Next-Gen Terminals

Dec 18, 2021

The terminal is as old as the computer and largely hasn't changed. It's where developers send commands to their machine (or remote machines) – you might hear it called the command line. But the terminal is text-only: no images, no rich text, no functionality that hooks into modern development workflows.

*The terminal that you use on your computer isn't technically a terminal, it's a teletype emulator (TTY), or a pseudo-teletype (PTY). Technically, a terminal refers to the actual hardware device. The go-to technical explanation is The TTY Demystified.

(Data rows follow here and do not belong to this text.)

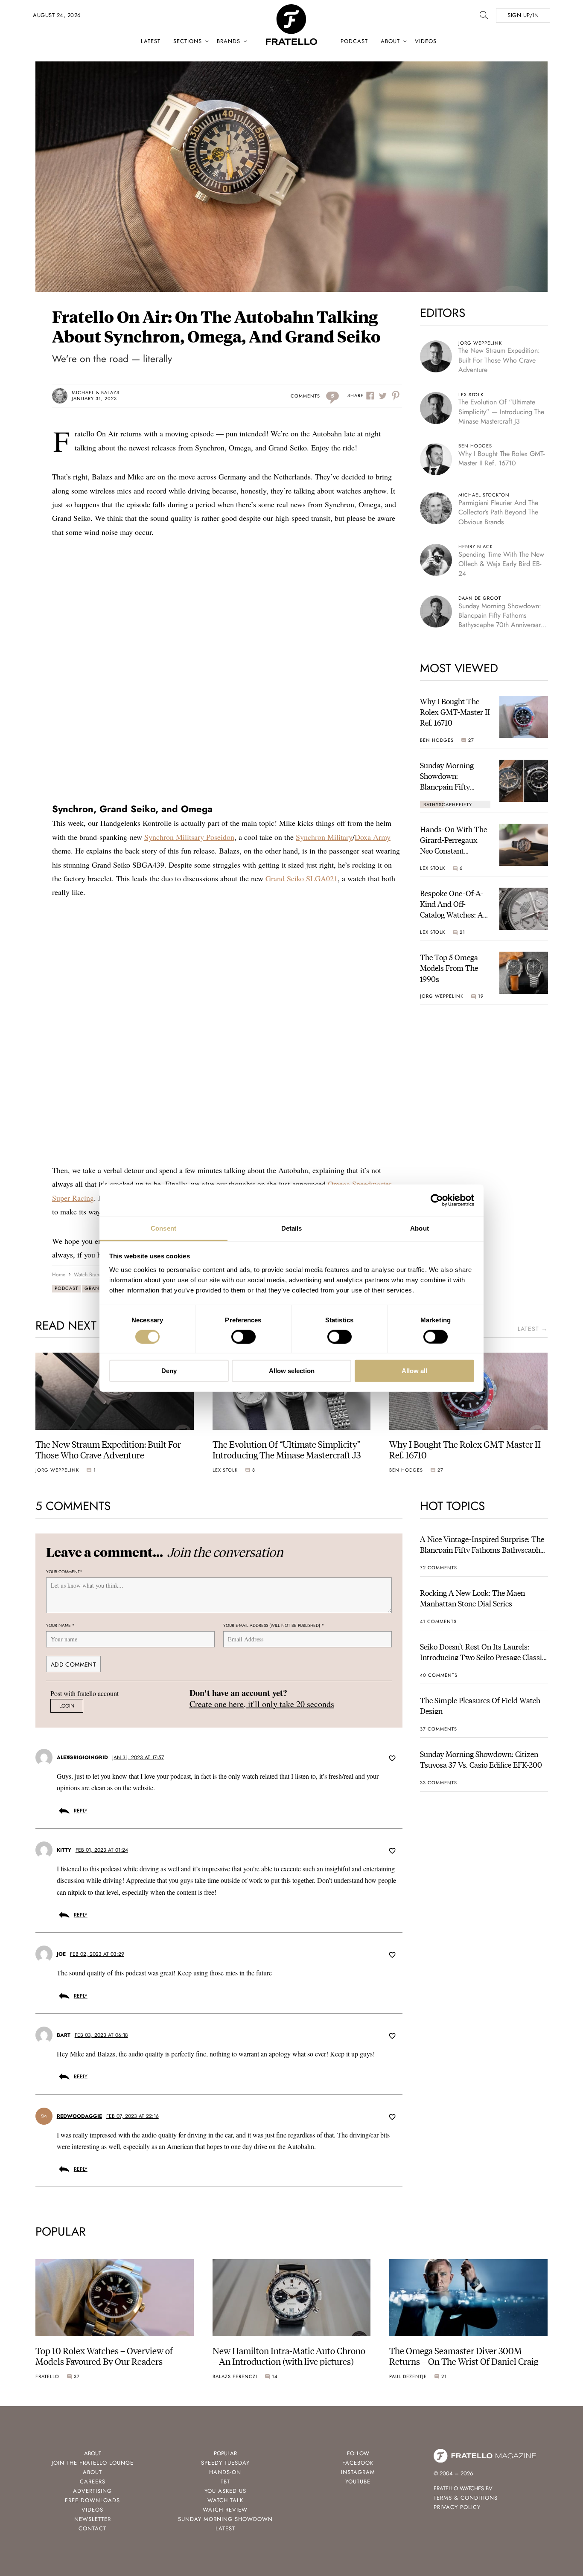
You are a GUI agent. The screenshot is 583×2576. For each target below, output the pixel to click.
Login (66, 1706)
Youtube (357, 2481)
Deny (169, 1370)
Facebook (357, 2463)
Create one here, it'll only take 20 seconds (261, 1704)
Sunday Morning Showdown (225, 2519)
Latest (150, 41)
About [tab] (419, 1227)
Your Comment (64, 1571)
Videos (426, 41)
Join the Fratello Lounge (93, 2463)
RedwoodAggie (79, 2116)
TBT (225, 2481)
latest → (533, 1329)
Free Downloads (92, 2500)
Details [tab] (291, 1227)
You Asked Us (225, 2491)
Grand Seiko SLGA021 (301, 878)
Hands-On (225, 2472)
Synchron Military (324, 837)
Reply (80, 1811)
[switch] (243, 1337)
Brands (228, 41)
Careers (92, 2481)
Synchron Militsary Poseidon (189, 837)
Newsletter (92, 2519)
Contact (92, 2528)
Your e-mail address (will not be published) (273, 1625)
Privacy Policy (457, 2507)
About (390, 41)
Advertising (92, 2491)
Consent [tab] (163, 1227)
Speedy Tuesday (225, 2463)
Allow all (414, 1370)
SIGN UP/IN (523, 15)
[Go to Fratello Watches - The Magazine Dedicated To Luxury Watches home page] (291, 9)
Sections (187, 41)
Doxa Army (373, 837)
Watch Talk (225, 2500)
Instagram (358, 2472)
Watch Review (225, 2510)
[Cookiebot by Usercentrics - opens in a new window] (436, 1200)
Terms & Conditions (466, 2498)
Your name (60, 1625)
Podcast (354, 41)
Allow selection (292, 1370)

The terminal isn't going away anytime soon. Even IDEs all include an integrated terminal. There's a whole host of startups and open-source projects thinking up what the next-generation terminal looks like. Here's a few categories.

GPU-accelerated terminal emulators. Alacritty was the first I heard of to target performance and speed by using the GPU. Performance of the terminal isn't an obviously critical feature – some terminals slow down framerates intentionally to save resources for actually doing the computation. Probably why these projects haven't seen that much adoption.

Touch gestures / WebRTC-sharing. Some developers are trying to use touch devices to code. I haven't really tried it, so I'm not going to knock it, but I enjoy having my physical keyboard. There's even more purpose-built terminals for iPads and iPhones, but here's two that I've seen recently.

Autocomplete / Feature Enhancements. Some of these provide basic features that don't come with the minimal terminal emulators on Linux or macOS. On Windows, the new Windows Terminal is actually pretty awesome (and my go-to on that OS). Tabs, rich text, configurability, and styling to name a few – alongside a minimal UI that just makes sense.

Web. Finally, there's some web-based terminals, but Xterm.js is most popular (and best in my opinion). I think that this is the most underrated and exciting category, especially as IDEs and shells move to the browser.